Después de todo su vida hasta ahora no era lo que se dice una vida en jauja; ni bonita ni plácida. Un banco en el parque, junto al cementerio, era todo su presente. La tierra de la avenida del parque reverberaba como una sábana derritiéndose al sol del mediodía cuando él paseaba sus 130 kilos de masa corporal a la curiosidad de los paseantes. ¿Qué ocupación mejor podía tener un hombre apuntado inútilmente en las listas del INEM en espera de empleo, que la de visitar periódicamente la tumba de su padre y hacerle así compañía? Por lo demás, resultaba harto improbable que nadie quisiera emplear a un tipo como Blas, adiposo y que a duras penas podía moverse con la mínima agilidad que todo trabajo requiere.
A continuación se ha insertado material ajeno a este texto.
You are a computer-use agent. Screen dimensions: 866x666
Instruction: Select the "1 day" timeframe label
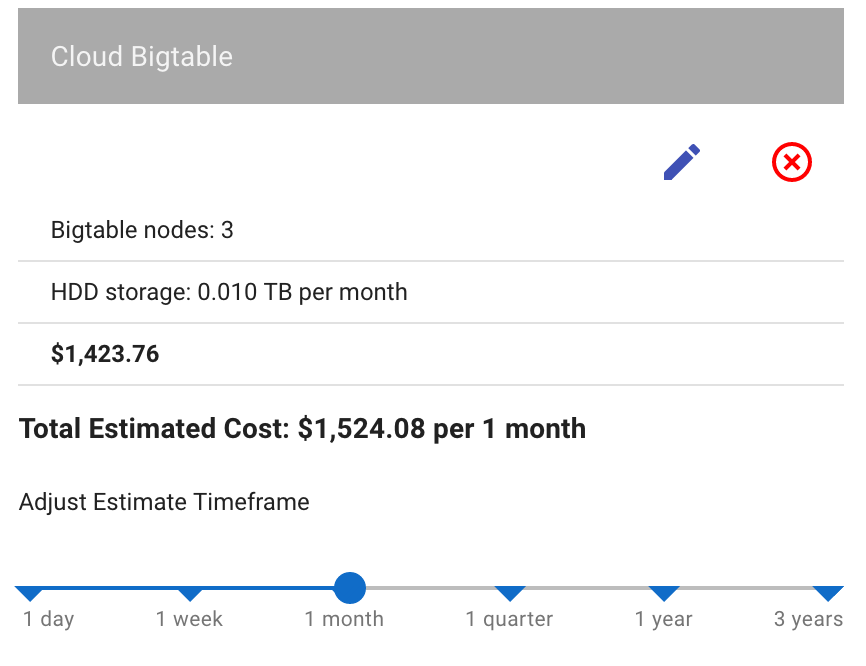[x=49, y=620]
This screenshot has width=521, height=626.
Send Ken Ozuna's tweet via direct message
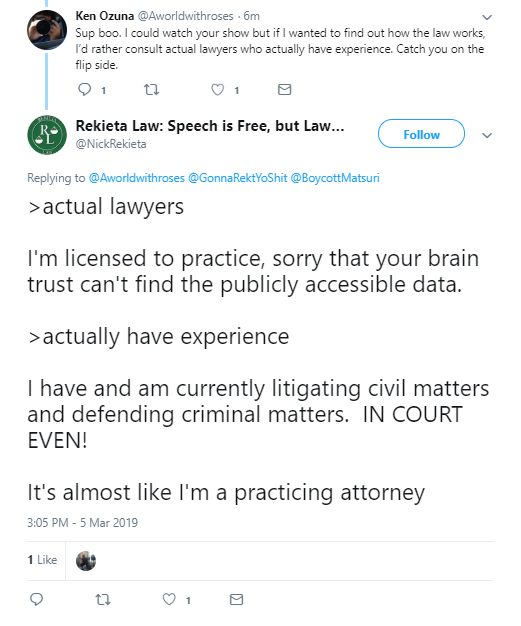click(284, 89)
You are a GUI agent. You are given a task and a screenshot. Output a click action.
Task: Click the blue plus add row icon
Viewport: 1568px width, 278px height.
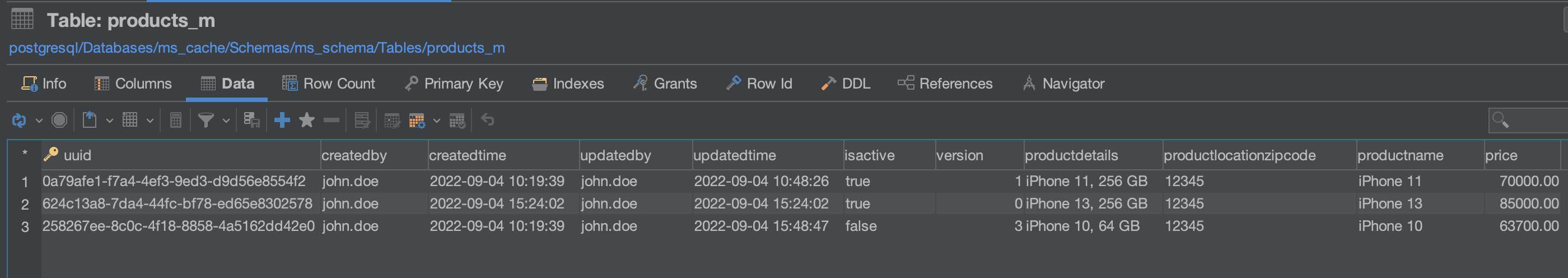pos(282,120)
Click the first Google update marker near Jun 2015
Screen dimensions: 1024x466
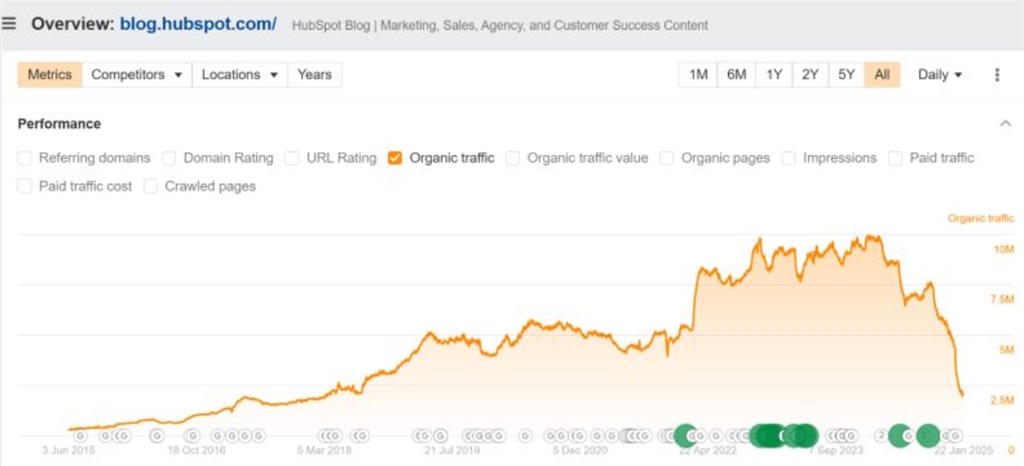(x=80, y=436)
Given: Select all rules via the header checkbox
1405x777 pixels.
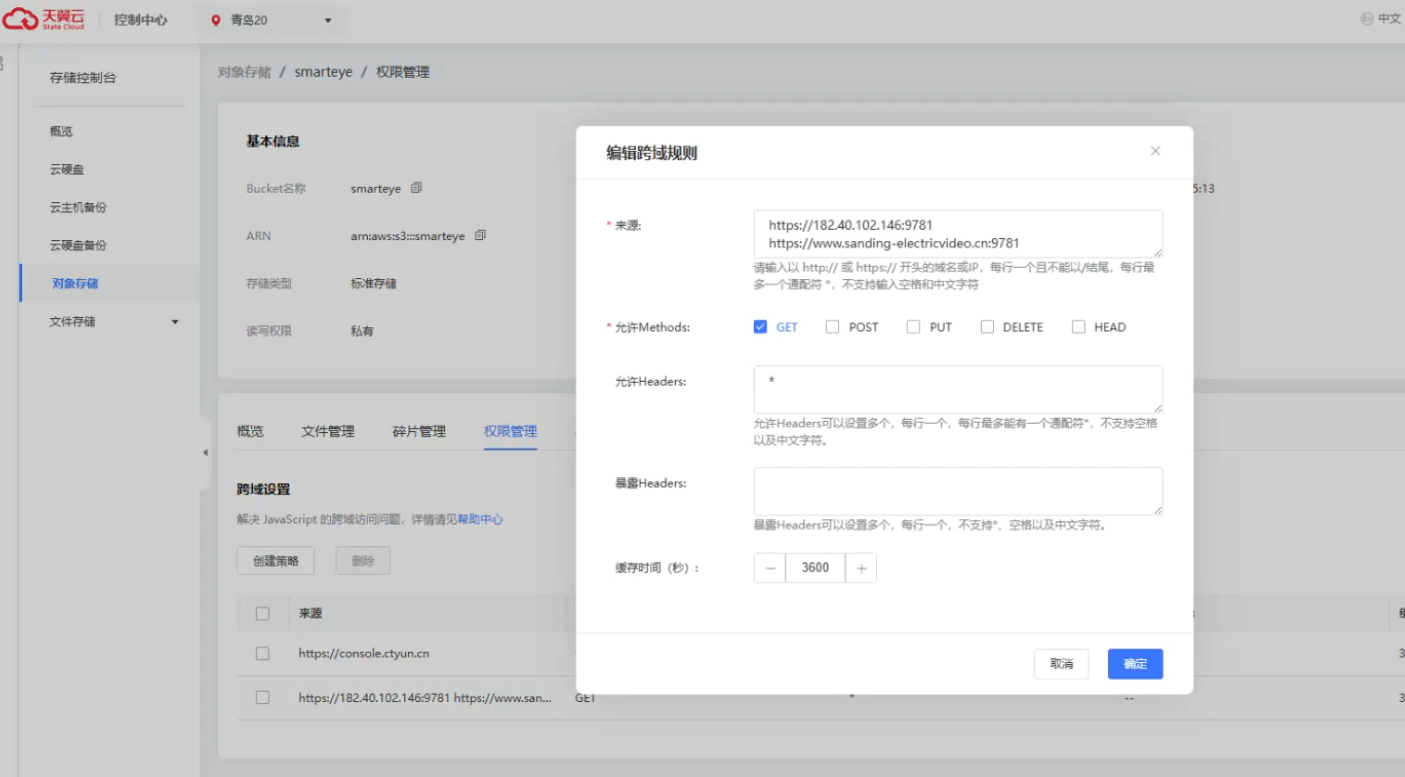Looking at the screenshot, I should 263,612.
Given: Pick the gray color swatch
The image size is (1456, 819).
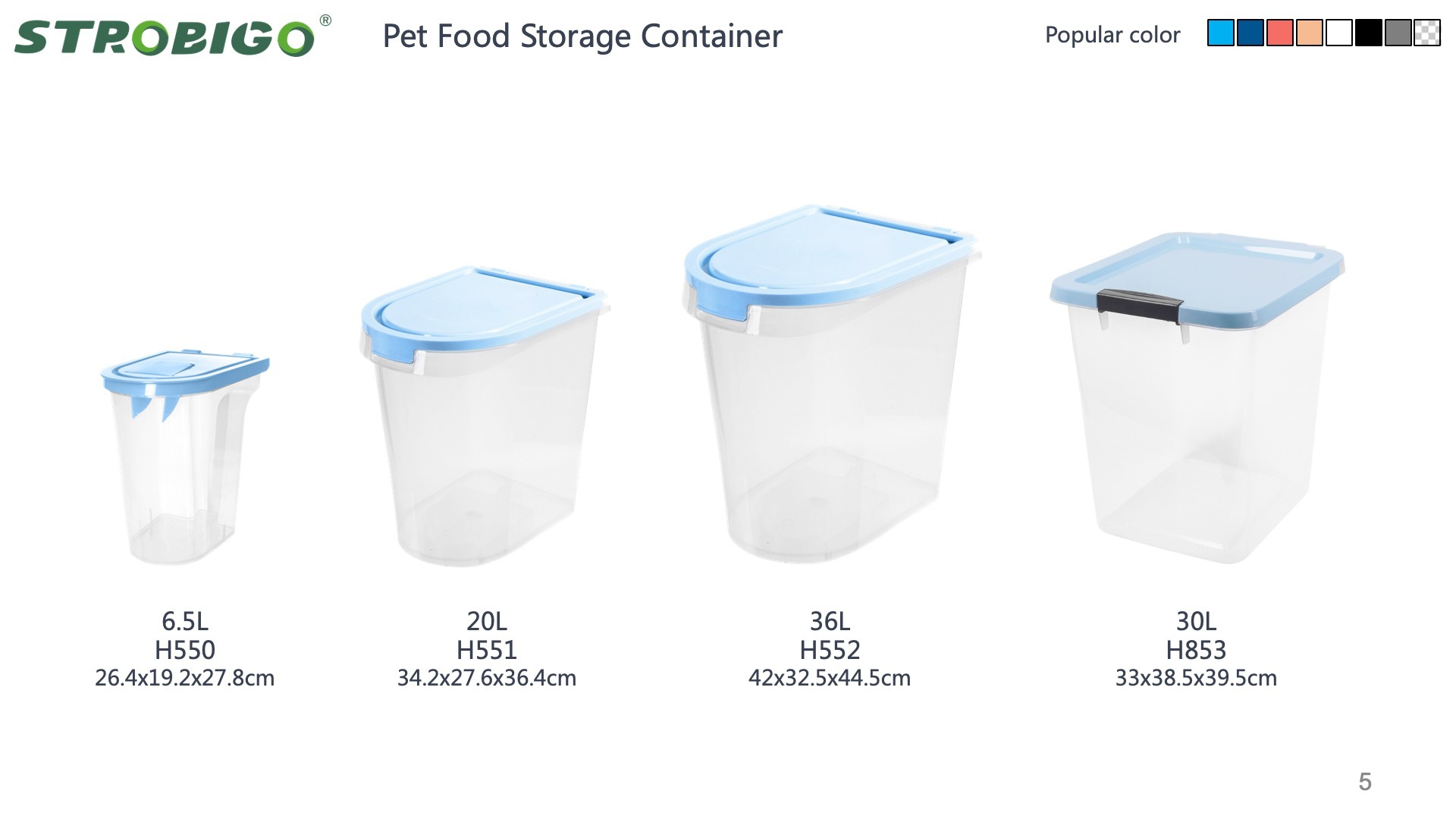Looking at the screenshot, I should (x=1398, y=33).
Cuando la empresa en la que Blas prestaba sus servicios quebró y, consecuentemente, Blas fue despedido –de ese suceso había transcurrido curiosamente dieciséis cabalísticos años como en su sueño– a él le dio por agrandar desmesuradamente su complexión física. Atiborró su estómago con litronas de cerveza y tostadas untadas con mantequilla, sentado en su banco favorito del parque, resguardado por las sombras de los cipreses del cementerio junto a la tapia del parque. Absorto en el rutinario soliloquio frente al nicho pintado de cal blanca donde moraba su difunto padre, Blas caía en espejismos absorbentes. Confundía la sombra alargada de los cipreses con hileras de soldados uniformados, centinelas que impasibles custodiaban la lápida deslumbrante donde los efluvios danzaban por las inmediaciones del camposanto, mezclados con el perfume penetrante de las flores mortuorias.
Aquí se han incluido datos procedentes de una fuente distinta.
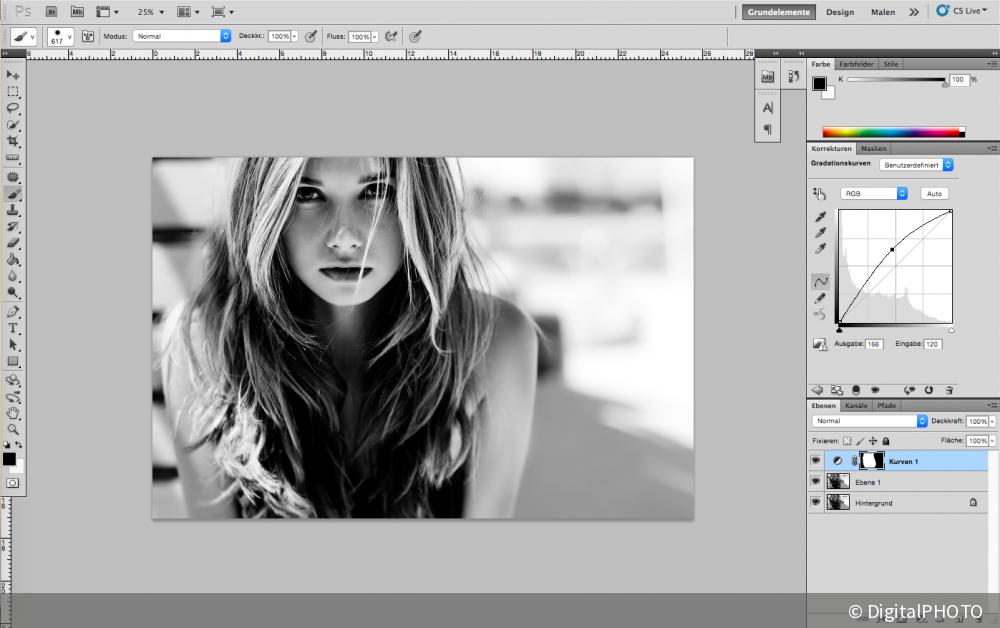This screenshot has width=1000, height=628.
Task: Select the Lasso tool
Action: click(13, 107)
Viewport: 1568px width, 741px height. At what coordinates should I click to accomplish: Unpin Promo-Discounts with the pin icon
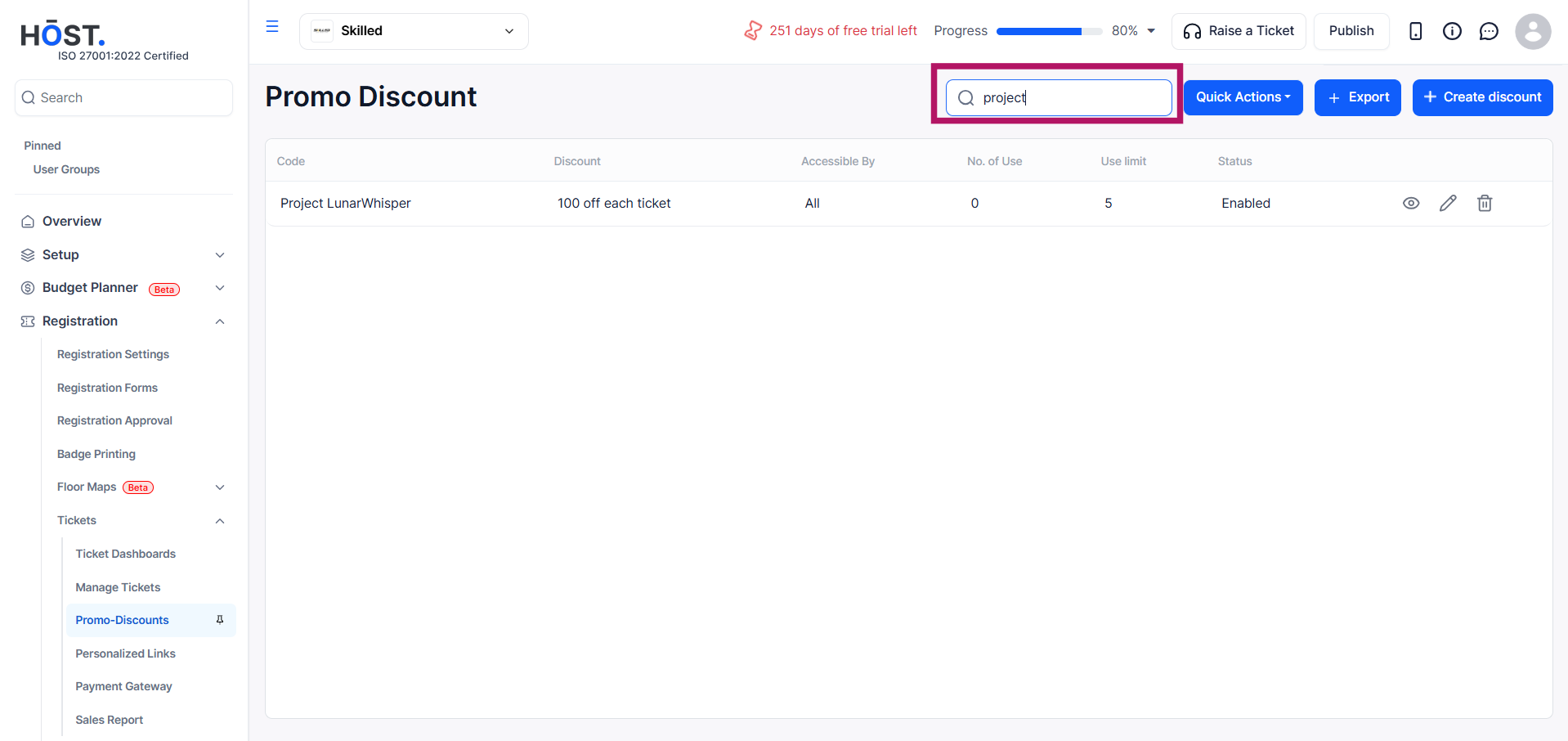(220, 620)
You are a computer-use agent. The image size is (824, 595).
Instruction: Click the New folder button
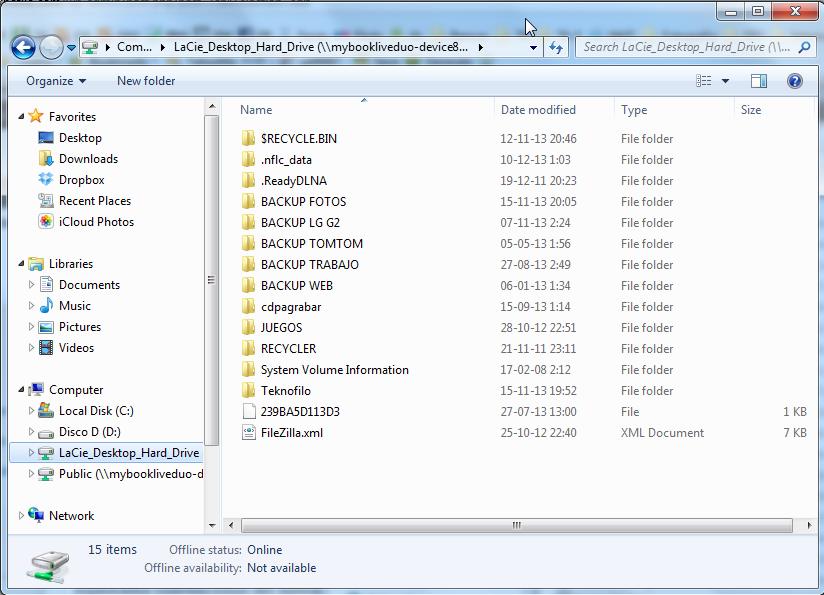point(146,81)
Blas, todavía recostado en su cama, hacía un esfuerzo por rememorar esos olores tan peculiares. Olores que olfateaba en su mente —como si su mente realmente poseyera olfato— en un intento de atrapar la memoria. Una amalgama de olores lo transportó a su pasado. Olores a vainilla y crisantemos. Esos olores volátiles le producían cosquilla en las vibrisas de la nariz y le estimulaban el imperecedero apetito.
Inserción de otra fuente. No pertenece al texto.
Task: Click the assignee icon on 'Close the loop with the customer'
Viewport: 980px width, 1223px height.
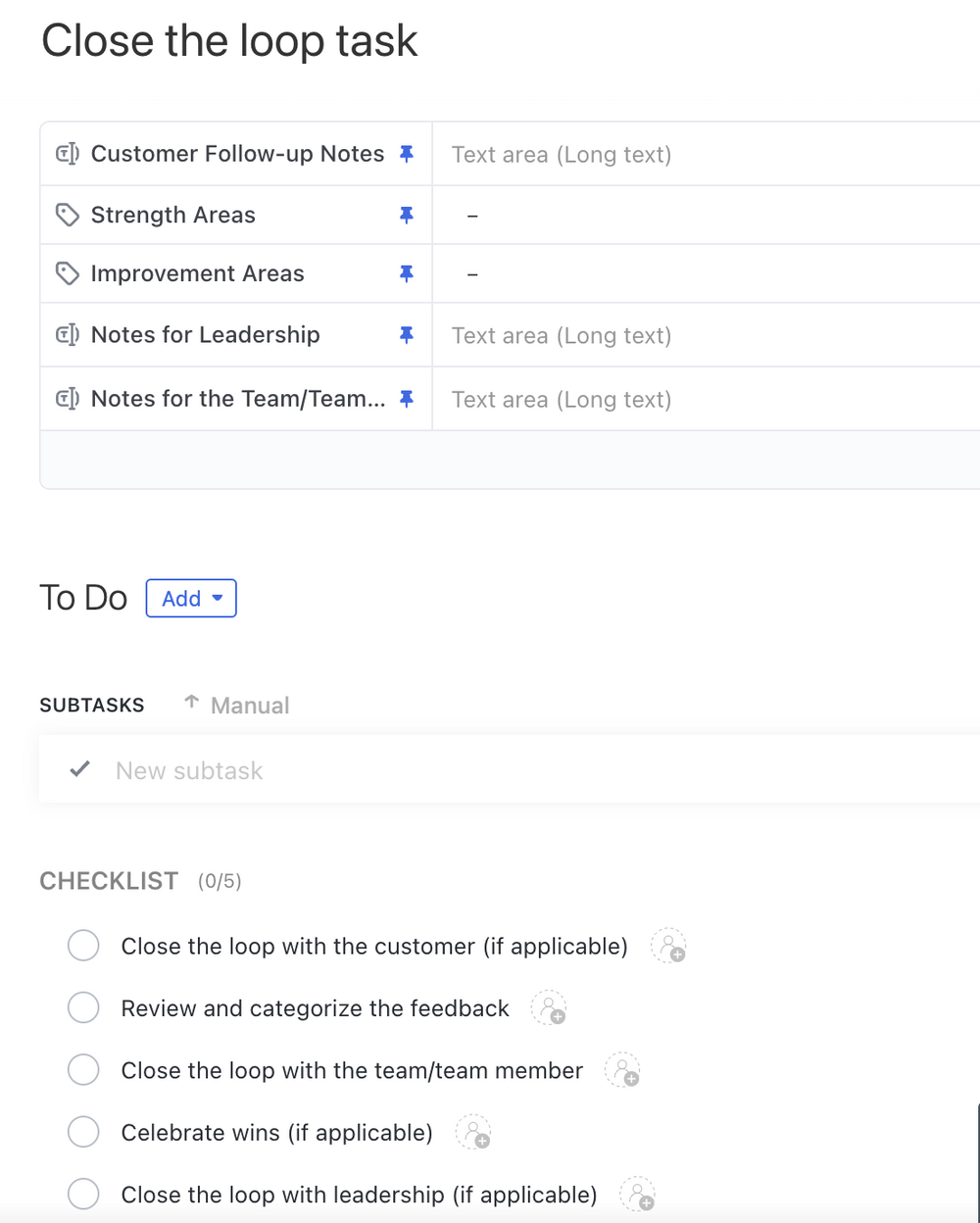Action: pos(668,945)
Pasaba los días intentando filtrar una angustia que se parecía mucho a la misma angustia existencial. Una angustia que se apropiaba impunemente de su vida. El día inmediatamente posterior a su sueño él había mirado con cierto fastidio el circular irritante de las bicicletas muy cerca de su banco; el transcurrir de la mañana idéntica a un cromo repetido. Había dado el último trago a una botella de cerveza —una litrona de color ámbar— y se había despedido del banco propiciándole una caricia imperceptible.